PAIXÃO, Cristiano. Autonomia, democracia e poder constituinte: disputas
conceituais na experiência constitucional brasileira (1964-2014). Quaderni
Fiorentini per la Storia del Pensiero Giuridico Moderno, v. 43, p. 415-460, 2014.

Neste artigo, o autor aborda o papel articulador do par conceitual poder


constituinte originário e poder constituinte derivado, no contexto das lutas
brasileiras pelos direitos fundamentais e pela cidadania, desde o movimento pela
independência. Nesse sentido, ele aponta como possível a adoção desse par
conceitual como guia na observação dos discursos, práticas e demandas por
inclusão que marcam a relação entre política e direito na história brasileira (Paixão,
2014).
Para o autor, a história constitucional brasileira é complexa e plural, composta
de muitas transformações políticas que motivaram sucessivas produções de textos
constitucionais. Nesse arcabouço de produções textuais, chama-se atenção para a
pluralidade dos usos da noção de poder constituinte. Termo este usado na
Modernidade, seja na alternância entre monarquia e república ou na tensão entre
autoritarismo e democracia (Paixão, 2014).

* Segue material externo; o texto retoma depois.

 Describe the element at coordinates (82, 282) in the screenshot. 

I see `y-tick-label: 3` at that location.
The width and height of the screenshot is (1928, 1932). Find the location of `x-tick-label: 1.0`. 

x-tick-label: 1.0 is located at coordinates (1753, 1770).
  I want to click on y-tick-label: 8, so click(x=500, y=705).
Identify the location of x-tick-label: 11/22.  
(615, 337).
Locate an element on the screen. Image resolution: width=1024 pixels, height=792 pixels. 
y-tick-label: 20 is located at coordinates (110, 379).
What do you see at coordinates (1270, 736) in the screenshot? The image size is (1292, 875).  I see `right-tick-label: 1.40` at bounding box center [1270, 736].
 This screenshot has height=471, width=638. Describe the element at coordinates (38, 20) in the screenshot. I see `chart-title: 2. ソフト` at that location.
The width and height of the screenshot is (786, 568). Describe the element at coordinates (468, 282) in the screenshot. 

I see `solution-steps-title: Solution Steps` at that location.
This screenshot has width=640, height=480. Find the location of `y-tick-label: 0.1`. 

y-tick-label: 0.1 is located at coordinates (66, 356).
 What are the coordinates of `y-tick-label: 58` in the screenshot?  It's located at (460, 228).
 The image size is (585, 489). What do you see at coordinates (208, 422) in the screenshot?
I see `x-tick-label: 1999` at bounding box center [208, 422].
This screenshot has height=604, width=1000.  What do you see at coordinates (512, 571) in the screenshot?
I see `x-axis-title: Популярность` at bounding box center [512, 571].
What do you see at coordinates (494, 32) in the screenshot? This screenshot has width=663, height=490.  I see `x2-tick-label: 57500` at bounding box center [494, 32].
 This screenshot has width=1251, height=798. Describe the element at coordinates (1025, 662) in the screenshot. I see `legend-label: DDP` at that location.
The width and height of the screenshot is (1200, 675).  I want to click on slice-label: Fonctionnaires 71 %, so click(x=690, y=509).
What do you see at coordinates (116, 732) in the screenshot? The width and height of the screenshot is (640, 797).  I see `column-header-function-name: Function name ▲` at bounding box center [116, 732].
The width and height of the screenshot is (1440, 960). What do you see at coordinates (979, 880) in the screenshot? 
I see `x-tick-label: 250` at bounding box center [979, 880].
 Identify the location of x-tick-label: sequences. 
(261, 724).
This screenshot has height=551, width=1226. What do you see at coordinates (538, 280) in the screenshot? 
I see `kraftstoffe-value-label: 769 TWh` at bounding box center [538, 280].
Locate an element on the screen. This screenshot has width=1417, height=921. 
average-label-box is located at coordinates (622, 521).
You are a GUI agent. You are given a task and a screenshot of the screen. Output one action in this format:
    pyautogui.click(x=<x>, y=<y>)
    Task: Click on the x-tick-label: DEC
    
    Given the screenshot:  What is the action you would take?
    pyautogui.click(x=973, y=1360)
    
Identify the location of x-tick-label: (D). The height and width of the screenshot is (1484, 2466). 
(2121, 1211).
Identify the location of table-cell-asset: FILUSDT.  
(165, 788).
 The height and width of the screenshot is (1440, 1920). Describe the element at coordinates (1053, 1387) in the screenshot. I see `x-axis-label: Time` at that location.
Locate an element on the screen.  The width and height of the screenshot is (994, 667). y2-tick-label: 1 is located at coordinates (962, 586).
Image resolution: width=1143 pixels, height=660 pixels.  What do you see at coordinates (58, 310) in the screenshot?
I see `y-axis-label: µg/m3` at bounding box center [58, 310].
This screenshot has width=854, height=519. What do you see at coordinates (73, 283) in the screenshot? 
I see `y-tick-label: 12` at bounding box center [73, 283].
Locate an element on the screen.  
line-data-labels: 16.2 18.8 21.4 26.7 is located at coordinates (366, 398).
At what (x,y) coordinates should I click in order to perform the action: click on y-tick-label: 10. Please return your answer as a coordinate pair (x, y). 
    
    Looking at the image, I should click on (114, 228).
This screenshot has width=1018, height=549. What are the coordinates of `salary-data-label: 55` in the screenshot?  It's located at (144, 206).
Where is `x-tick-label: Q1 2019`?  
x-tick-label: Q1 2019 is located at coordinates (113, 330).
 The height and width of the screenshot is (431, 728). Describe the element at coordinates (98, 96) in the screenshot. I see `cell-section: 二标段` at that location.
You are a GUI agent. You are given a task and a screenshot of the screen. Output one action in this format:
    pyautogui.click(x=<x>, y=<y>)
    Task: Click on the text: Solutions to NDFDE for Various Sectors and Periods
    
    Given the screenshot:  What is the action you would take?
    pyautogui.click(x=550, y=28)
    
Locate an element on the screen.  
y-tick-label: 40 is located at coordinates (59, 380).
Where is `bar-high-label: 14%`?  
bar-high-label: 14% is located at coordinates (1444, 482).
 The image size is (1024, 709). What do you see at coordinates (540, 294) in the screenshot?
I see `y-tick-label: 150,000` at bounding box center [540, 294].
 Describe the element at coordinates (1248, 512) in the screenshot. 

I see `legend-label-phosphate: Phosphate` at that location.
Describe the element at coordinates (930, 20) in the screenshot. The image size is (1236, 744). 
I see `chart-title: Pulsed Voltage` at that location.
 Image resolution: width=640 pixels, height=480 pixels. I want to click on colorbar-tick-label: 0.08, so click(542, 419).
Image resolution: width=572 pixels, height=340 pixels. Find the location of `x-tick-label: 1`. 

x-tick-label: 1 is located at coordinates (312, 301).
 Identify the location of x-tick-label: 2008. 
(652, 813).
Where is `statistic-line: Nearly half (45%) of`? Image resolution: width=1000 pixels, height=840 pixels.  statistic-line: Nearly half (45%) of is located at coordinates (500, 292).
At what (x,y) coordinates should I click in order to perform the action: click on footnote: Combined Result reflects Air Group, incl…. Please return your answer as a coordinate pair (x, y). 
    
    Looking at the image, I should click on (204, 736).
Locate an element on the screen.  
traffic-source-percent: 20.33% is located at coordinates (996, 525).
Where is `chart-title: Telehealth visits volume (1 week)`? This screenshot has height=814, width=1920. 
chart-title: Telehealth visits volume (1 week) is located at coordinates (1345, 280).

Na sua obra, Autonomia, democracia e poder constituinte: disputas
conceituais na experiência constitucional brasileira (1964-2014), o autor delineia os
usos da categoria poder constituinte ao longo da história constitucional, com ênfase
no período de 1964-2014. No primeiro capítulo, ele apresenta as opções teóricas e
metodológicas adotadas para a abordagem da história constitucional; Em seguida,
ele problematiza os usos da categoria poder constituinte no período entre
1964-2014; e, para concluir, ele enfatiza a dimensão contemporânea das disputas
conceituais sobre o poder constituinte.